SELECTED EXCERPT:
[datatable-help] keys that dont match

Sat May 7 09:03:45 CEST 2011

The original post from Santosh came through as a BCC. I guess
GoogleGroups did the BCC. Will need to do more investigation.

> Which are the rows in dt1 that aren't in dt2
Another option may be a 'not join'; e.g.,
  X[-X[Y,which=TRUE]]
or
  seq(1,nrow(X))[-X[Y,which=TRUE]]

Will add something to docs/wiki re 'not joins'.

Matthew

On Wed, 2011-05-04 at 13:00 -0400, Steve Lianoglou wrote:
> Hi,
> 
> On Wed, May 4, 2011 at 12:23 PM, Santosh Srinivas
> <santosh.srinivas at gmail.com> wrote:
> > Hi Steve,
> >
> > Sorry ... strange problem .. Dont know why that happened.
> >
> > http://groups.google.com/group/datatable/browse_thread/thread/51a0387e95d37feb
> 
> It looks like your first email was sent to the @googlegroups.com
> address (I didn't even know we had that setup), and the second one
> came through the @lists.r-forge.r-project.
> 
> So (I guess) the first didn't come through because it was sent to the
> wrong(?) list -- anyway, in the future you should send to the
> @lists.r-forge... one.
> 
> > I had the question and my attempt to answer before someone says go read the
> > manual :)
> 
> It looks like the answer you offered is reasonable, though.
> 
> In short -- the question was "How can I quickly tell which (keyed)
> rows are in one data.table vs. another)".
> 
> As you mentioned, you can do this by joining using `[` -- in order to
> do this easily, you could ensure that each data.table has a column
> that isn't in the other.

PROBLEM STATEMENT:
Can you reproduce the data.table thread about keys that don't match word for word, between "Sat May 7 09:03:45" and "do more investigation.", inclusive?

PROVIDED DATA:
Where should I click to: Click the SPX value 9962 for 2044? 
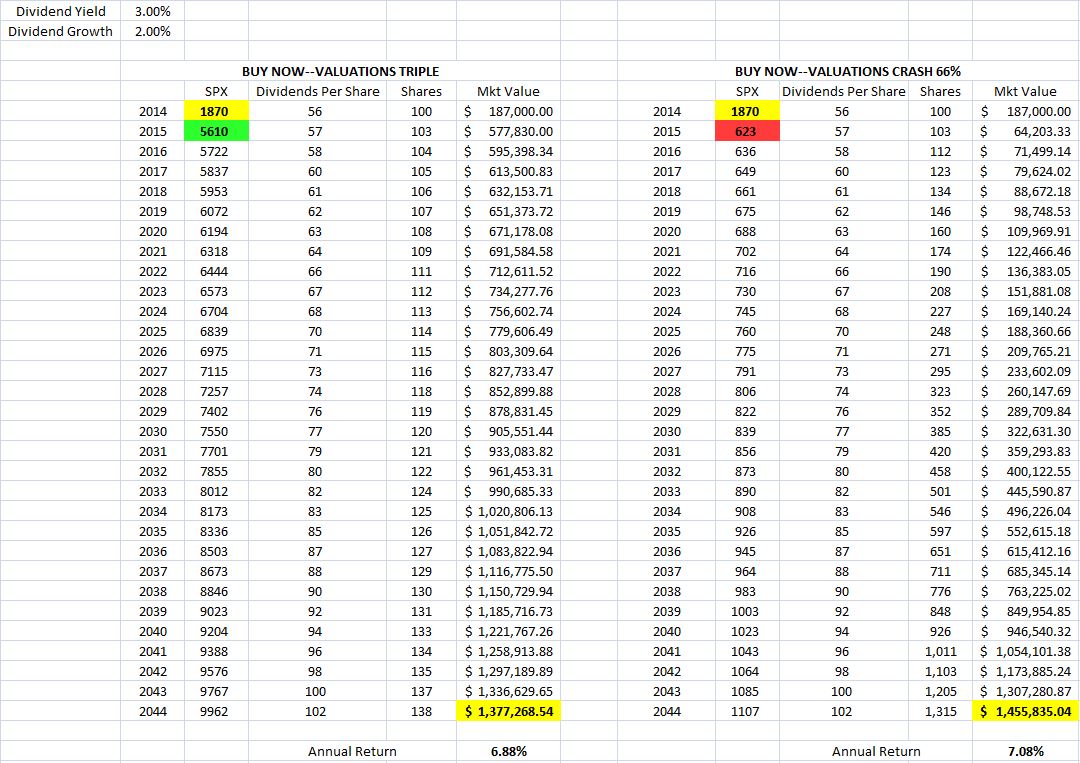(x=216, y=711)
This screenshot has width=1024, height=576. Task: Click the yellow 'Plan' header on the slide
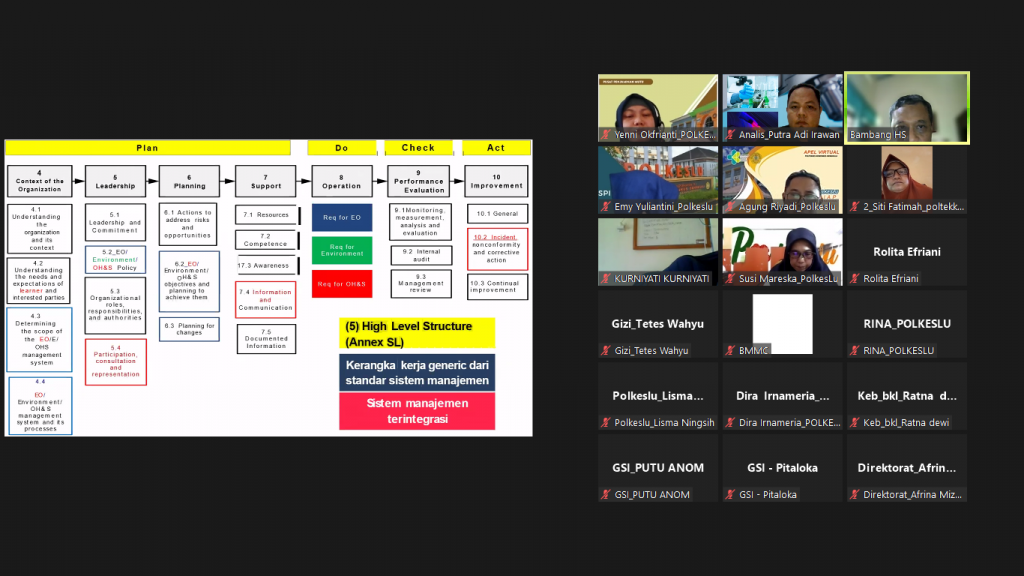pos(148,148)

RESULT BELOW:
Sat May 7 09:03:45 CEST 2011

The original post from Santosh came through as a BCC. I guess
GoogleGroups did the BCC. Will need to do more investigation.